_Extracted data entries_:
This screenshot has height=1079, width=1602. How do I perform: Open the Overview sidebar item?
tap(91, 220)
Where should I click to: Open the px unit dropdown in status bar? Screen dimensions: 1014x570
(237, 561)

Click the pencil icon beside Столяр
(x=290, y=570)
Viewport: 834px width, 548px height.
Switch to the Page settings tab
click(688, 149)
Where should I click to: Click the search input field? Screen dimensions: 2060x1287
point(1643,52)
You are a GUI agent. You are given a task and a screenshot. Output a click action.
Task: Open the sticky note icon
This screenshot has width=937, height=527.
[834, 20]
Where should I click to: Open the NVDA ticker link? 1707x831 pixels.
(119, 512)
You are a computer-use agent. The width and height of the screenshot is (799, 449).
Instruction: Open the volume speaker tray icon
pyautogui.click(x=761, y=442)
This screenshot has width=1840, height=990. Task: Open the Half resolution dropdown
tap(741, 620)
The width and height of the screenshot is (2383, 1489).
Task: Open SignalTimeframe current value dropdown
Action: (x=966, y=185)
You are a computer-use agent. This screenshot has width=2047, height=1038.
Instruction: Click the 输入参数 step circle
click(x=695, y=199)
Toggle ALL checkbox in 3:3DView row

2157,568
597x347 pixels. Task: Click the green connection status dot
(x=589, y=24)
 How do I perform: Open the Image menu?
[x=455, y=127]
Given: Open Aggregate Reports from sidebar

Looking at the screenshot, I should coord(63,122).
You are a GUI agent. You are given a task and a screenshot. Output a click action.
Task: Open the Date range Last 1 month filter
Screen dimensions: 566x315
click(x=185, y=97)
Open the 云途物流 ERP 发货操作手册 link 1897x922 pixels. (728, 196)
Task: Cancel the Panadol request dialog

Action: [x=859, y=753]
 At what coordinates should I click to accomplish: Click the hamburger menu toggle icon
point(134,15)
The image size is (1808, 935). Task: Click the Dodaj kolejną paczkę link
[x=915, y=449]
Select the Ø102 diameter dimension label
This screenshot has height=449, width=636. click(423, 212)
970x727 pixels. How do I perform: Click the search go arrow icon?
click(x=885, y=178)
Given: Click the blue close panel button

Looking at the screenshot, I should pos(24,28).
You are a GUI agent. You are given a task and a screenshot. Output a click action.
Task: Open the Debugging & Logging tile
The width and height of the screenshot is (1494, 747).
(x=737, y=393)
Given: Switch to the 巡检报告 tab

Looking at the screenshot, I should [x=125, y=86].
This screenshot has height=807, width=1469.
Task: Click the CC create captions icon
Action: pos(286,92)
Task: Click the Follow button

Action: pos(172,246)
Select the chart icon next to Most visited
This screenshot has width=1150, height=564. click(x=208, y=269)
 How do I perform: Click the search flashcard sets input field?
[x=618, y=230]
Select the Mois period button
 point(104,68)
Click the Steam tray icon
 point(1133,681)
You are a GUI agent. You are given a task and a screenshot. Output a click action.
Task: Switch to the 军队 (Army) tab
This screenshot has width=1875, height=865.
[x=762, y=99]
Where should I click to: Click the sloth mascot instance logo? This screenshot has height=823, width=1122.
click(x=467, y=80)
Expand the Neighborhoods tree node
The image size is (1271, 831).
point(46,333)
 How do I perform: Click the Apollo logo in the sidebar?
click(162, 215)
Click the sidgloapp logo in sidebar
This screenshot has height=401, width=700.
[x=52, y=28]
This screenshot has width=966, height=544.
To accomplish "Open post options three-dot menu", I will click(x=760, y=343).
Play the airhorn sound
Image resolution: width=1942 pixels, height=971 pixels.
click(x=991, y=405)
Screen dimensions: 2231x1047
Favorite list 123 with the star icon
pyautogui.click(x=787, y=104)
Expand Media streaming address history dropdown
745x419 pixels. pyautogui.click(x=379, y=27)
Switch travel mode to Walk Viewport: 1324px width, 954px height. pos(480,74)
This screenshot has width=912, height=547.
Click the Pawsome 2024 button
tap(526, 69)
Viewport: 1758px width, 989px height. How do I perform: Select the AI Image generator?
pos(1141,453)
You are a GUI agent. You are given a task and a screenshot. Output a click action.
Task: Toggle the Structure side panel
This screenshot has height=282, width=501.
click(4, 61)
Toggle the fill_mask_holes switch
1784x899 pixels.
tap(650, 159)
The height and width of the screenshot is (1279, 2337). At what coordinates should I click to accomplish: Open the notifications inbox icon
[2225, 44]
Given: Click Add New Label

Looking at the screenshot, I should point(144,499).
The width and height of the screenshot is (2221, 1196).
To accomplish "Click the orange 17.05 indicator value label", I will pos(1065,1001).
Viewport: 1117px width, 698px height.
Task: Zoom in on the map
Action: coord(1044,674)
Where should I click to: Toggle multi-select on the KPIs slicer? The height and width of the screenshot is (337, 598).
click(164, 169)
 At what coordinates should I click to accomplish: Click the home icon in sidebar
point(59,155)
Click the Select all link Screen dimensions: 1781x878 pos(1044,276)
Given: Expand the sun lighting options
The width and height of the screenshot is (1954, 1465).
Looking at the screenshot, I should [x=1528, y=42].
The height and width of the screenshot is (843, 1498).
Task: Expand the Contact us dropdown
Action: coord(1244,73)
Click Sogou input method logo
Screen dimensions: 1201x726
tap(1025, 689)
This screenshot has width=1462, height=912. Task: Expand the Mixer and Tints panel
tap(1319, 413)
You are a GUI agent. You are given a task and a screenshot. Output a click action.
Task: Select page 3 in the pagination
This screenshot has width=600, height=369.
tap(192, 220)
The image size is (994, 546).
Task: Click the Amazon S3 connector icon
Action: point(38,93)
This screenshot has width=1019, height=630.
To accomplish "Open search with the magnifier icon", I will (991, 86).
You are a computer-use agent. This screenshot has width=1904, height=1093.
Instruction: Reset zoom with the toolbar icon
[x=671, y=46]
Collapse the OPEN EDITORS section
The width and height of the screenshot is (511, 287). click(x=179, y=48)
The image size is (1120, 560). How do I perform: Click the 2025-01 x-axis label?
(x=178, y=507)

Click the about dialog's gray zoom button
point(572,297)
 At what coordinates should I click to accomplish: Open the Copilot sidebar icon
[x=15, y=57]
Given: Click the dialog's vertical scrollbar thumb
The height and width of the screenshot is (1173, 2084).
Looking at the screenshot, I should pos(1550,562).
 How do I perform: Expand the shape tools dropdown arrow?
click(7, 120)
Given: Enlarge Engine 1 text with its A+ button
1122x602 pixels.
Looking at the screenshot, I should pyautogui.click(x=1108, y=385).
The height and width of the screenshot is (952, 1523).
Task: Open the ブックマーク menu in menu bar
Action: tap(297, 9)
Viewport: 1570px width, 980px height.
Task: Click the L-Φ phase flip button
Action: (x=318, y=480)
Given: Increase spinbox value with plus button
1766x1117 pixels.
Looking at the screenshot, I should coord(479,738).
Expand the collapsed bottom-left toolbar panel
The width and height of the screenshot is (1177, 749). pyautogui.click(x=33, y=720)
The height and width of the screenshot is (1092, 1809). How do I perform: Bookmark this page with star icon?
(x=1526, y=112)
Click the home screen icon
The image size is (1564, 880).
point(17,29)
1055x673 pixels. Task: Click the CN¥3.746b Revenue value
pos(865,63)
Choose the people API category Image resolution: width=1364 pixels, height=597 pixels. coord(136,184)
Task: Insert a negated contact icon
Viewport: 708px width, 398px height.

_ASSIGNED TASK_:
Copy out the data in full, exactly.

_TASK OUTPUT_:
This screenshot has height=1079, width=1602. How do I perform: Open the Overview sidebar item?
tap(91, 220)
Where should I click to: Open the px unit dropdown in status bar? Screen dimensions: 1014x570
(237, 561)

Click the pencil icon beside Столяр
(x=290, y=570)
Viewport: 834px width, 548px height.
Switch to the Page settings tab
click(688, 149)
Where should I click to: Click the search input field? Screen dimensions: 2060x1287
point(1643,52)
You are a GUI agent. You are given a task and a screenshot. Output a click action.
Task: Open the sticky note icon
This screenshot has width=937, height=527.
[834, 20]
Where should I click to: Open the NVDA ticker link? 1707x831 pixels.
(119, 512)
You are a computer-use agent. The width and height of the screenshot is (799, 449).
Instruction: Open the volume speaker tray icon
pyautogui.click(x=761, y=442)
This screenshot has width=1840, height=990. Task: Open the Half resolution dropdown
tap(741, 620)
The width and height of the screenshot is (2383, 1489).
Task: Open SignalTimeframe current value dropdown
Action: (x=966, y=185)
You are a computer-use agent. This screenshot has width=2047, height=1038.
Instruction: Click the 输入参数 step circle
click(x=695, y=199)
Toggle ALL checkbox in 3:3DView row

2157,568
597x347 pixels. Task: Click the green connection status dot
(x=589, y=24)
 How do I perform: Open the Image menu?
[x=455, y=127]
Given: Open Aggregate Reports from sidebar

Looking at the screenshot, I should coord(63,122).
You are a GUI agent. You are given a task and a screenshot. Output a click action.
Task: Open the Date range Last 1 month filter
Screen dimensions: 566x315
click(x=185, y=97)
Open the 云途物流 ERP 发货操作手册 link 1897x922 pixels. (728, 196)
Task: Cancel the Panadol request dialog

Action: [x=859, y=753]
 At what coordinates should I click to accomplish: Click the hamburger menu toggle icon
point(134,15)
The image size is (1808, 935). Task: Click the Dodaj kolejną paczkę link
[x=915, y=449]
Select the Ø102 diameter dimension label
This screenshot has height=449, width=636. click(423, 212)
970x727 pixels. How do I perform: Click the search go arrow icon?
click(x=885, y=178)
Given: Click the blue close panel button

Looking at the screenshot, I should pos(24,28).
You are a GUI agent. You are given a task and a screenshot. Output a click action.
Task: Open the Debugging & Logging tile
The width and height of the screenshot is (1494, 747).
(x=737, y=393)
Given: Switch to the 巡检报告 tab

Looking at the screenshot, I should [x=125, y=86].
This screenshot has height=807, width=1469.
Task: Click the CC create captions icon
Action: pos(286,92)
Task: Click the Follow button

Action: pos(172,246)
Select the chart icon next to Most visited
This screenshot has width=1150, height=564. click(x=208, y=269)
 How do I perform: Click the search flashcard sets input field?
[x=618, y=230]
Select the Mois period button
 point(104,68)
Click the Steam tray icon
 point(1133,681)
You are a GUI agent. You are given a task and a screenshot. Output a click action.
Task: Switch to the 军队 (Army) tab
This screenshot has width=1875, height=865.
[x=762, y=99]
Where should I click to: Click the sloth mascot instance logo? This screenshot has height=823, width=1122.
click(x=467, y=80)
Expand the Neighborhoods tree node
The image size is (1271, 831).
point(46,333)
 How do I perform: Click the Apollo logo in the sidebar?
click(162, 215)
Click the sidgloapp logo in sidebar
This screenshot has height=401, width=700.
[x=52, y=28]
This screenshot has width=966, height=544.
To accomplish "Open post options three-dot menu", I will click(x=760, y=343).
Play the airhorn sound
Image resolution: width=1942 pixels, height=971 pixels.
click(x=991, y=405)
Screen dimensions: 2231x1047
Favorite list 123 with the star icon
pyautogui.click(x=787, y=104)
Expand Media streaming address history dropdown
745x419 pixels. pyautogui.click(x=379, y=27)
Switch travel mode to Walk Viewport: 1324px width, 954px height. pos(480,74)
This screenshot has width=912, height=547.
Click the Pawsome 2024 button
tap(526, 69)
Viewport: 1758px width, 989px height. How do I perform: Select the AI Image generator?
pos(1141,453)
You are a GUI agent. You are given a task and a screenshot. Output a click action.
Task: Toggle the Structure side panel
This screenshot has height=282, width=501.
click(4, 61)
Toggle the fill_mask_holes switch
1784x899 pixels.
tap(650, 159)
The height and width of the screenshot is (1279, 2337). At what coordinates should I click to accomplish: Open the notifications inbox icon
[2225, 44]
Given: Click Add New Label

Looking at the screenshot, I should point(144,499).
The width and height of the screenshot is (2221, 1196).
To accomplish "Click the orange 17.05 indicator value label", I will pos(1065,1001).
Viewport: 1117px width, 698px height.
Task: Zoom in on the map
Action: coord(1044,674)
Where should I click to: Toggle multi-select on the KPIs slicer? The height and width of the screenshot is (337, 598).
click(164, 169)
 At what coordinates should I click to accomplish: Click the home icon in sidebar
point(59,155)
Click the Select all link Screen dimensions: 1781x878 pos(1044,276)
Given: Expand the sun lighting options
The width and height of the screenshot is (1954, 1465).
Looking at the screenshot, I should [x=1528, y=42].
The height and width of the screenshot is (843, 1498).
Task: Expand the Contact us dropdown
Action: coord(1244,73)
Click Sogou input method logo
Screen dimensions: 1201x726
tap(1025, 689)
This screenshot has width=1462, height=912. Task: Expand the Mixer and Tints panel
tap(1319, 413)
You are a GUI agent. You are given a task and a screenshot. Output a click action.
Task: Select page 3 in the pagination
This screenshot has width=600, height=369.
tap(192, 220)
The image size is (994, 546).
Task: Click the Amazon S3 connector icon
Action: point(38,93)
This screenshot has width=1019, height=630.
To accomplish "Open search with the magnifier icon", I will (991, 86).
You are a computer-use agent. This screenshot has width=1904, height=1093.
Instruction: Reset zoom with the toolbar icon
[x=671, y=46]
Collapse the OPEN EDITORS section
The width and height of the screenshot is (511, 287). click(x=179, y=48)
The image size is (1120, 560). How do I perform: Click the 2025-01 x-axis label?
(x=178, y=507)

Click the about dialog's gray zoom button
point(572,297)
 At what coordinates should I click to accomplish: Open the Copilot sidebar icon
[x=15, y=57]
Given: Click the dialog's vertical scrollbar thumb
The height and width of the screenshot is (1173, 2084).
Looking at the screenshot, I should pos(1550,562).
 How do I perform: Expand the shape tools dropdown arrow?
click(7, 120)
Given: Enlarge Engine 1 text with its A+ button
1122x602 pixels.
Looking at the screenshot, I should pyautogui.click(x=1108, y=385).
The height and width of the screenshot is (952, 1523).
Task: Open the ブックマーク menu in menu bar
Action: tap(297, 9)
Viewport: 1570px width, 980px height.
Task: Click the L-Φ phase flip button
Action: (x=318, y=480)
Given: Increase spinbox value with plus button
1766x1117 pixels.
Looking at the screenshot, I should coord(479,738).
Expand the collapsed bottom-left toolbar panel
The width and height of the screenshot is (1177, 749). pyautogui.click(x=33, y=720)
The height and width of the screenshot is (1092, 1809). How do I perform: Bookmark this page with star icon?
(x=1526, y=112)
Click the home screen icon
The image size is (1564, 880).
point(17,29)
1055x673 pixels. Task: Click the CN¥3.746b Revenue value
pos(865,63)
Choose the people API category Image resolution: width=1364 pixels, height=597 pixels. coord(136,184)
Task: Insert a negated contact icon
Viewport: 708px width, 398px height.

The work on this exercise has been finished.